At the time of this writing it has been thirteen years since I dropped out of Antioch College. In my year and a half as I student there I spent most of the time hiking in Glen Helen Nature Preserve, getting stoned, writing poetry, making music, and having my first experiences on the radio at Anti-Watt, the campus’ pirate station. I also worked at the Olive Kettering Library where I cut my teeth as a shelver and book geek, reading as much as I could. At the time the subjects I was most deeply interested in were poetry, ritual magic, the psychology of Wilhelm Reich, music, anarchism and permaculture.

I was going to get a liberal arts degree with a focus in psychology, but when I realized the head of the department was a rabid behaviorist, with a picture of B.F. Skinner hanging above his desk, I chose a different tact, steering towards the religion and philosophy department. He didn’t approve of my interests in Reich or Jung, didn’t consider them part of psychology. Then I changed my mind altogether and quit. I hadn’t done too well in my official studies. After all what I really wanted to be when I grew up was an Artist Magician. But there weren’t very many job descriptions around for such a thing, and besides no one I knew of was hiring Artist Magicians. Still, I knew I’d be better off if I went back to Cincinnati, got a job, and started making stuff.
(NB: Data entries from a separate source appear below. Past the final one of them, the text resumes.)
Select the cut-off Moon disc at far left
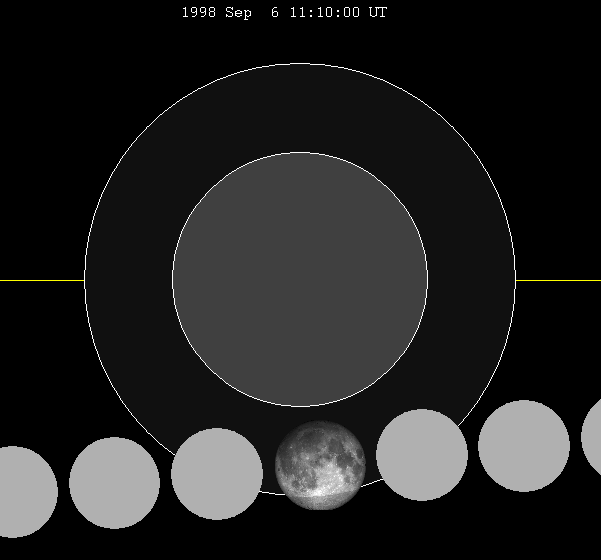This screenshot has width=601, height=560. (x=22, y=492)
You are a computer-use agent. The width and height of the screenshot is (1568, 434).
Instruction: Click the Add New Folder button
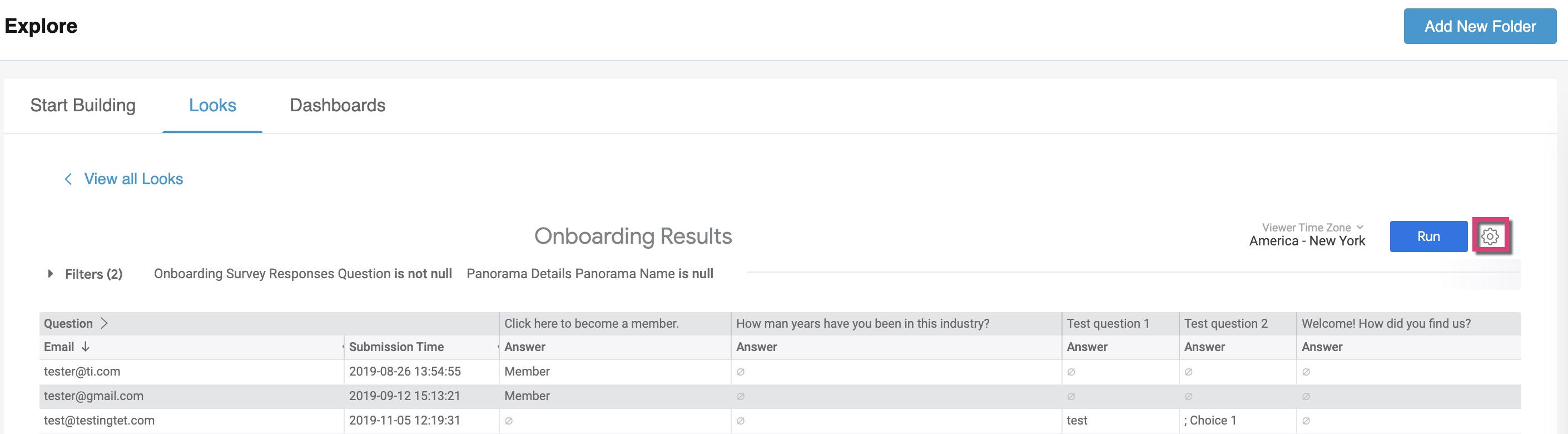coord(1480,26)
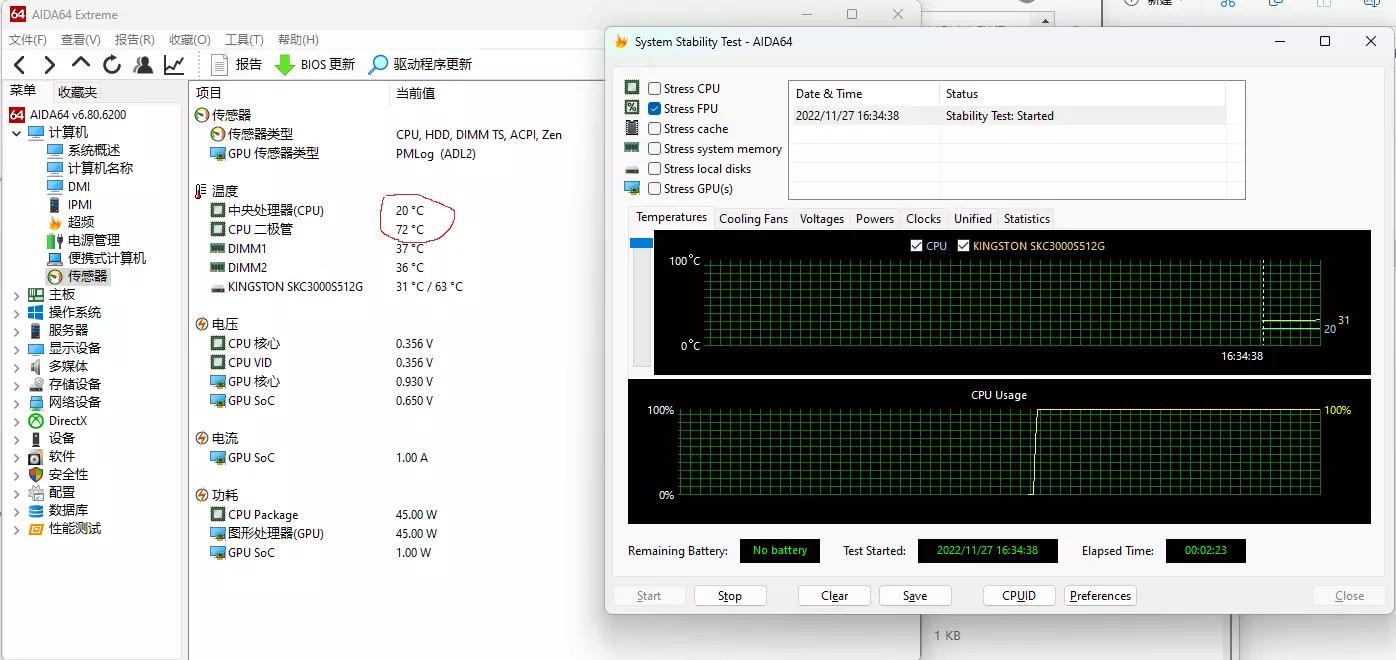Open CPUID from the stability test dialog

(1019, 595)
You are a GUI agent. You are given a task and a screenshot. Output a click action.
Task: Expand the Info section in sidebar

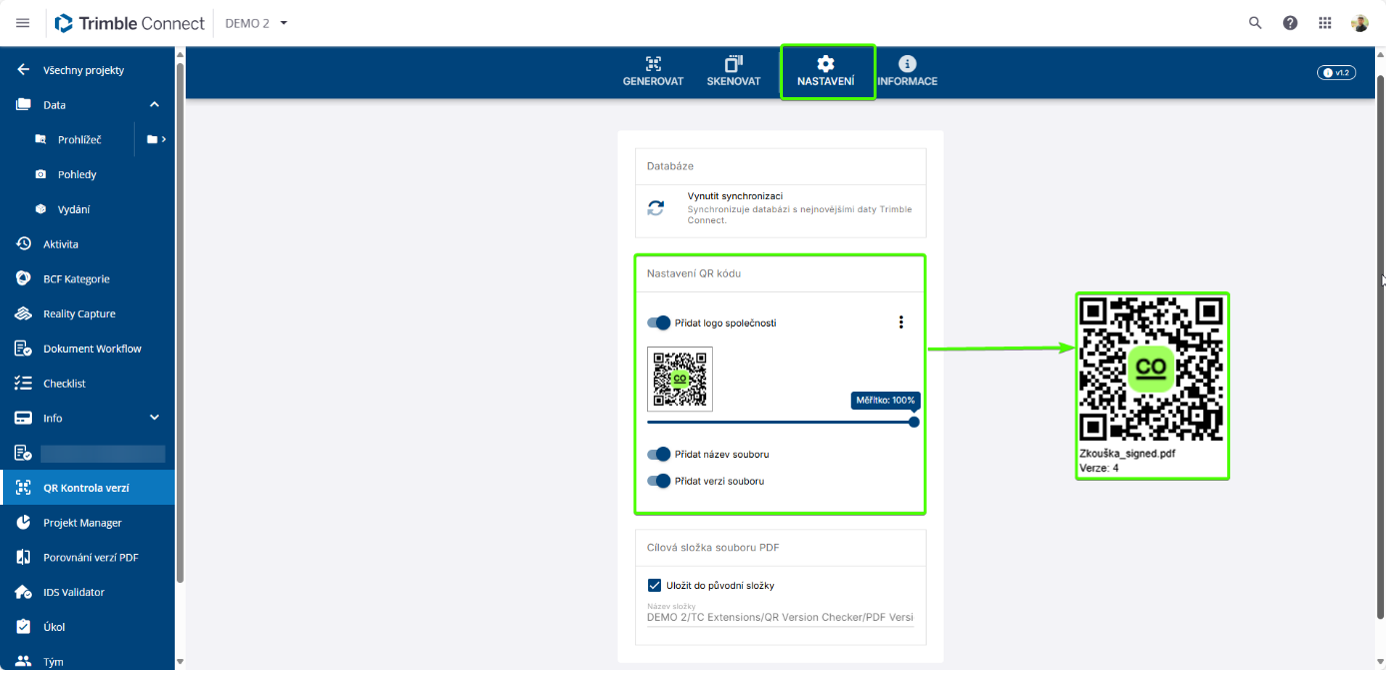coord(154,418)
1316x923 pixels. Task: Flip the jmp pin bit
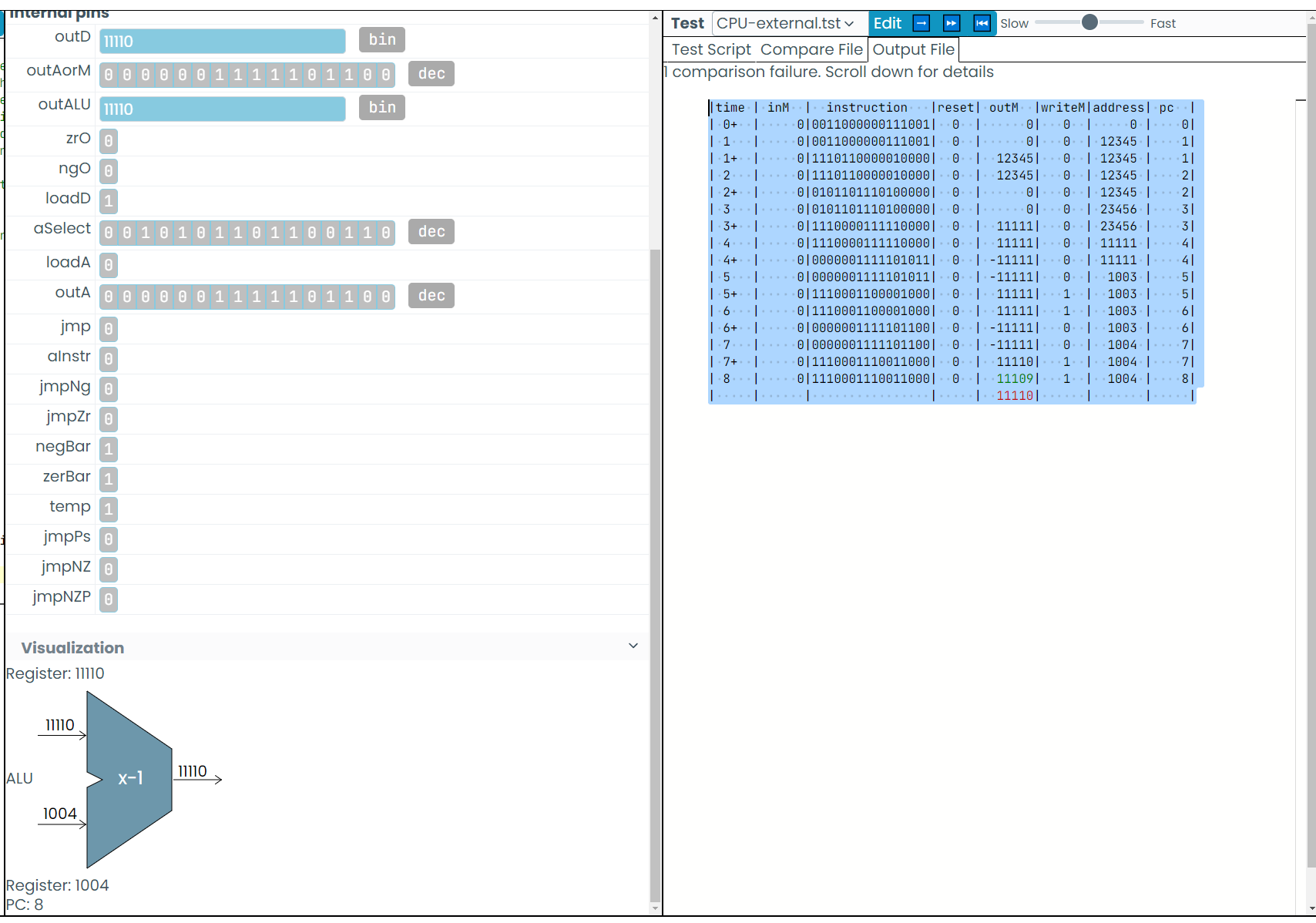point(109,329)
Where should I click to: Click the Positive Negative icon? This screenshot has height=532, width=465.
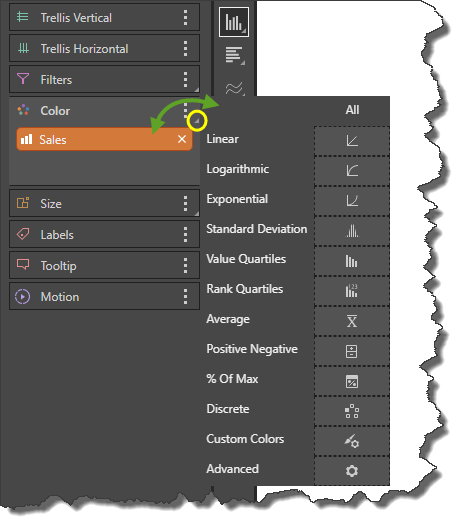click(352, 351)
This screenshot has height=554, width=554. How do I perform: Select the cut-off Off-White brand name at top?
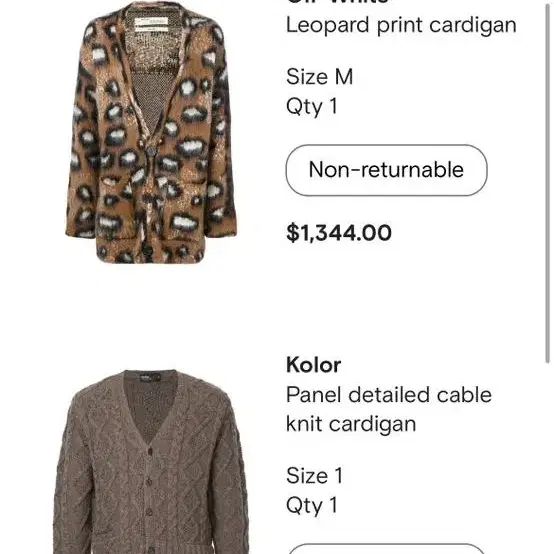pos(338,2)
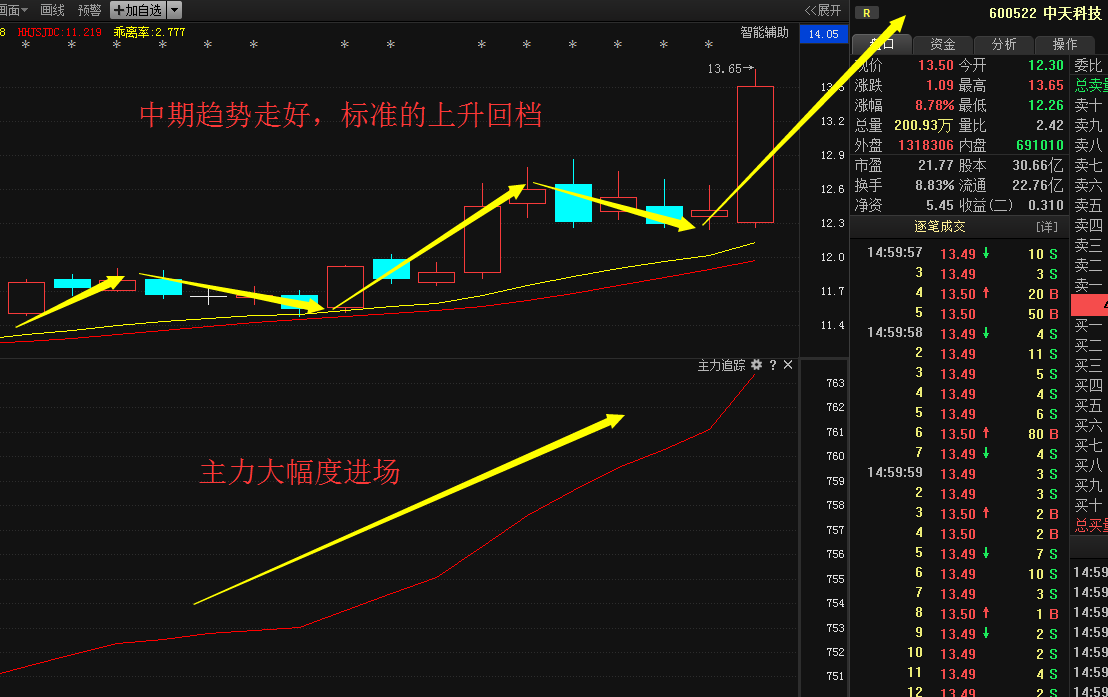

There were a few other reasons as well: I hated living in the dorms for one. I’m a pretty sociable person, but if I don’t get some alone time on a regular basis I can start getting irritable with the people around me. Add some awkward romantic situations and other interpersonal snafu’s into the mix, alongside seeing your close friends who came to school with you from back home go down a bad path with hard drugs, and a broader picture starts to develop.
It took me a year to get hired on at the library. And another year to reach my tendrils out into the local experimental music and noise scene, which in turn got me involved with the Art Damage radio program on WAIF (I’d been a fan since High School). I met some other occult enthusiasts and forged some deep friendships. Through one of those friends I met the woman who became my wife and on life has gone.
I’ve been thinking a lot about my roots lately as I’ve been engaged in Work relating to the UnderWorld, and it was one night, when smoking cigars with friends, that I realized how much I’d been influenced by family patterns in my feelings about school.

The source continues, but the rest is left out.